The character and Sutherland's performance were well received upon the film's release, and David has gone on to become regarded as an iconic villain in popular culture, having inspired the depiction of vampires both in style as well as characterization since. Analysis of his personality and psychology range from focus on his status as an eternal youth, gang leader, murderer and implied homoerotic tendencies.

Appearances

Film
David is initially portrayed as the main antagonist of the film and is the head of a gang of vampires in the fictional town of Santa Carla. He is later revealed to have simply been an underling of Max, who was the real head vampire.

Literature
David appears in the same role in the 1980s novelization of the film.

Comics
David appears in the comic Lost Boys: Reign of Frogs and in 2016's The Lost Boys.

Television
In 2020 it was announced that a television series based on the character and the rest of the vampire gang is in production at The CW, focusing on the gang of vampires throughout different points in history. Dakota Shapiro was cast in the role for the first pilot, but was replaced with Lincoln Younes and the character renamed "Benjamin" for the second pilot.

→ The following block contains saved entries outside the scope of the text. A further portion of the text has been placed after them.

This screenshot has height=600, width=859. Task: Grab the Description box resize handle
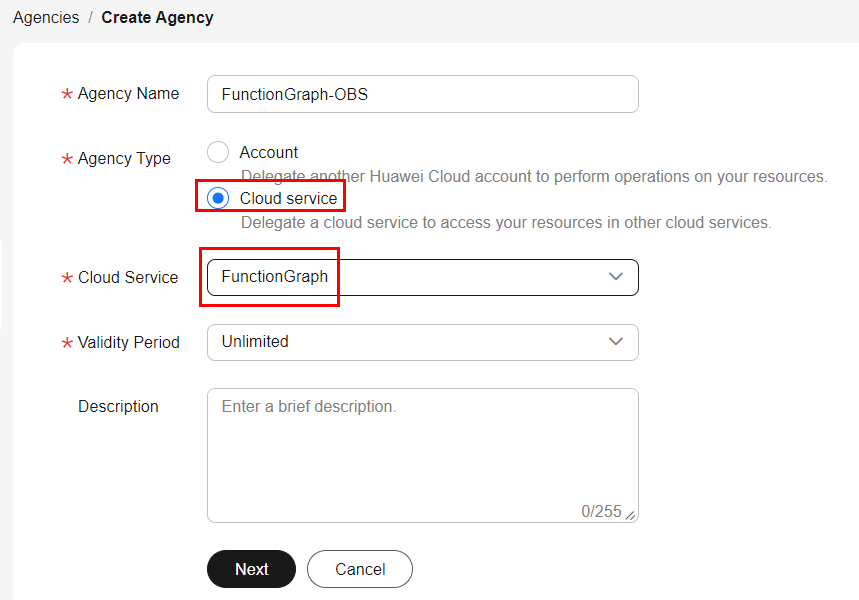631,515
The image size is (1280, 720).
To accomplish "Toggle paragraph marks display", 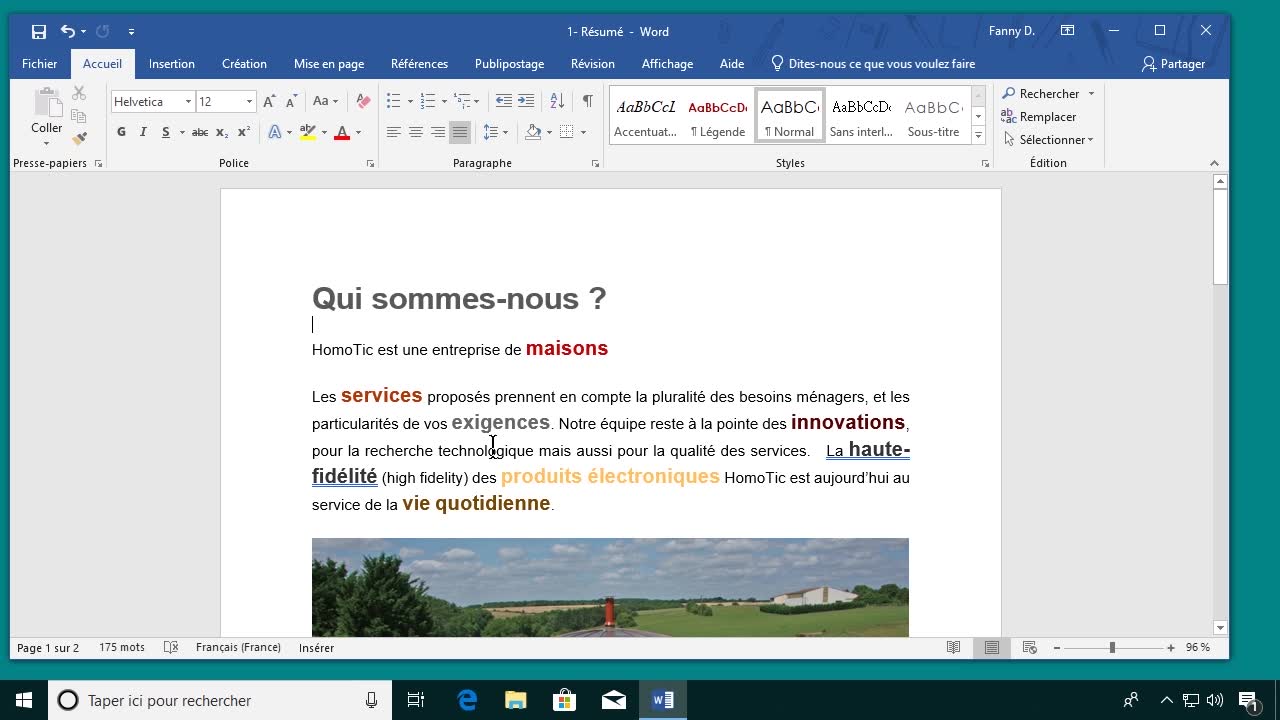I will click(x=587, y=101).
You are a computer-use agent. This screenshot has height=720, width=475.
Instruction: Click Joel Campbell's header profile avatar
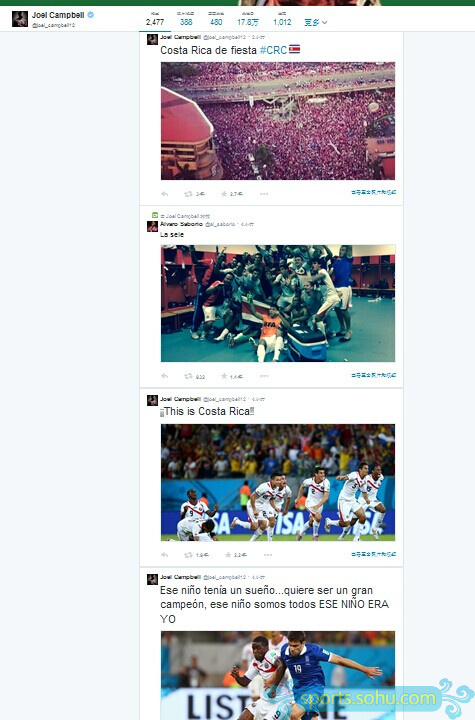pos(20,19)
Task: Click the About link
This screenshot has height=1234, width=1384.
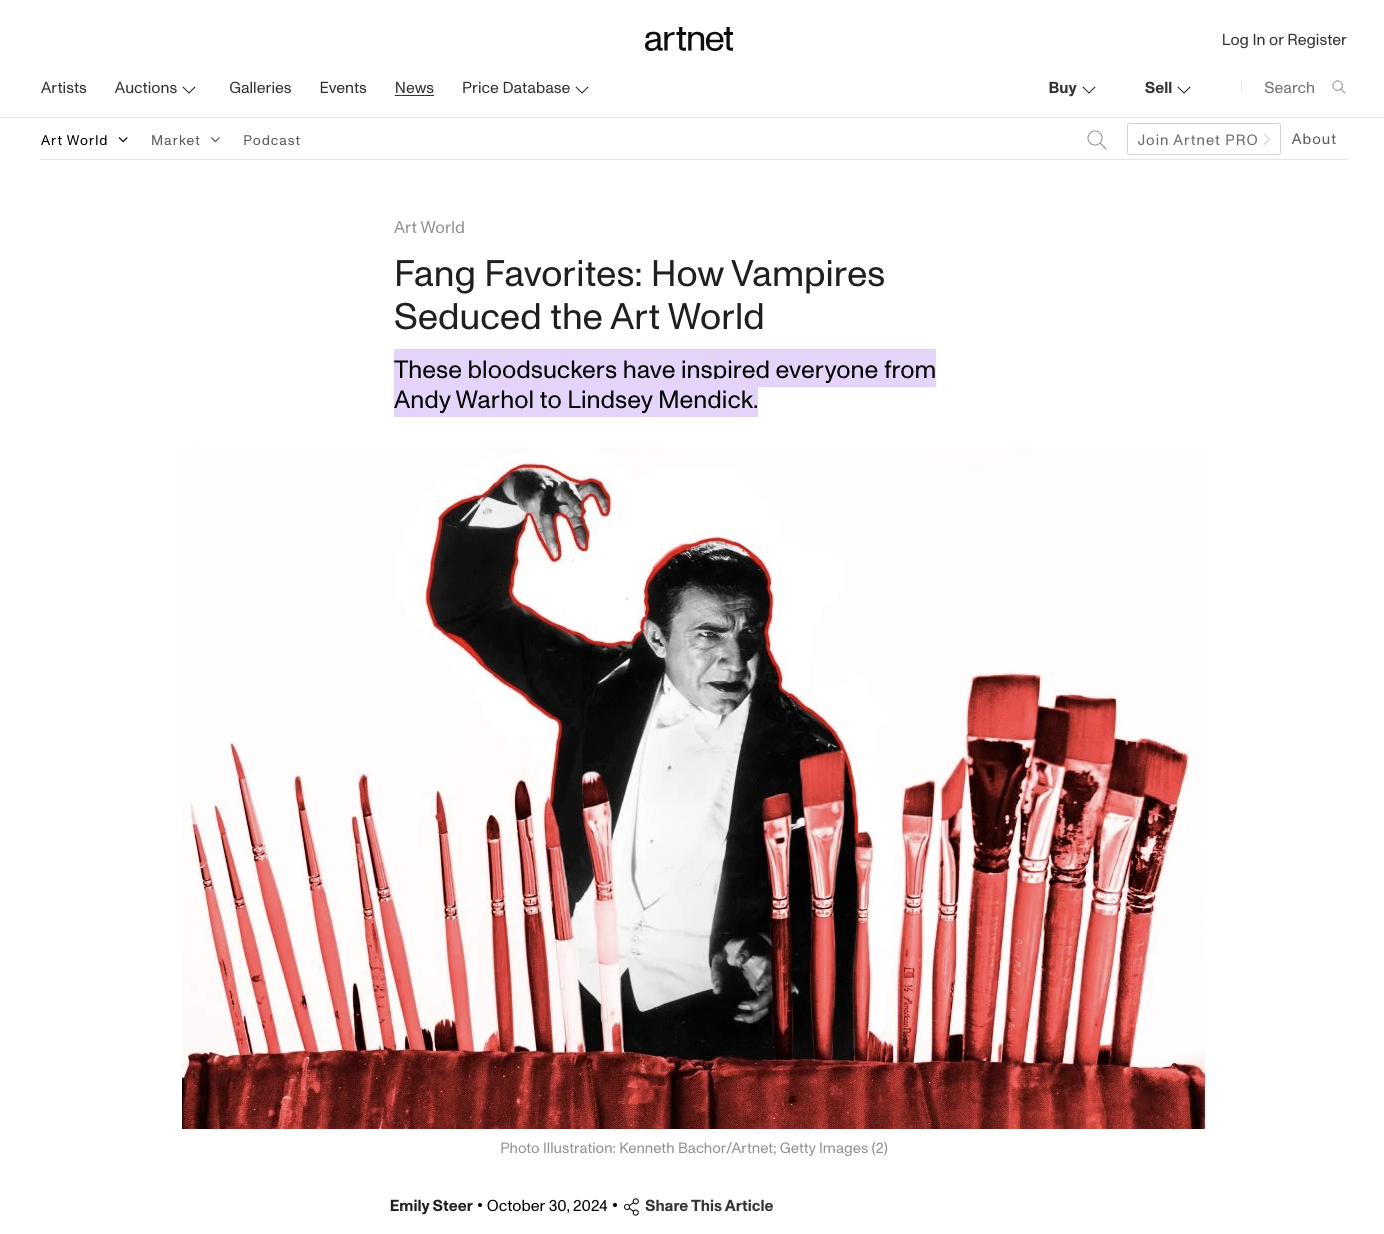Action: click(1314, 139)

Fictional character biography

Not much is known about David's life before becoming a vampire. At some point, he was sired by Max (Edward Herrmann) and went on to create his own gang of subordinates (Brooke McCarter, Billy Wirth and Alex Winter). The audience is introduced to David through the eyes of Michael Emerson (Jason Patric), and Michael's fascination with a girl named Star (Jami Gertz), whom David appears to be in a relationship with. The next day Michael meets with Star again and is provoked by David in participating in a dangerous motorcycle race. Michael is then lured back to David's lair where he undergoes an unsettling initiation before unknowingly drinking blood and becoming a vampire. The gang each hangs off the underside of an elevated train and dive off individually. Michael then loses his grip and falls off, waking up in his bed.

Michael attempts to confront David about his newly discovered vampirism, who in turn takes Michael to attack a group of Surf Nazis at a bonfire, hoping to prompt him into killing. Michael however grows uncomfortable and horrified and returns home to his brother, Sam (Corey Haim), who has become friends with a pair of self-proclaimed vampire hunters, Edgar and Alan Frog (Corey Feldman and Jamison Newlander). Star appears to Michael and reveals that she is a half-vampire as well, and David had intended for Michael to be her first kill, turning her into a full vampire. Michael leads Sam, Edgar, and Alan to the vampire lair during the daytime while they are hibernating, which results in the death of one of David's underlings - Marko (Alex Winter). The group only barely escapes as David's hand comes into brief contact with sunlight, while the group escapes with Star and Laddie (Chance Michael Corbitt), another half-vampire child.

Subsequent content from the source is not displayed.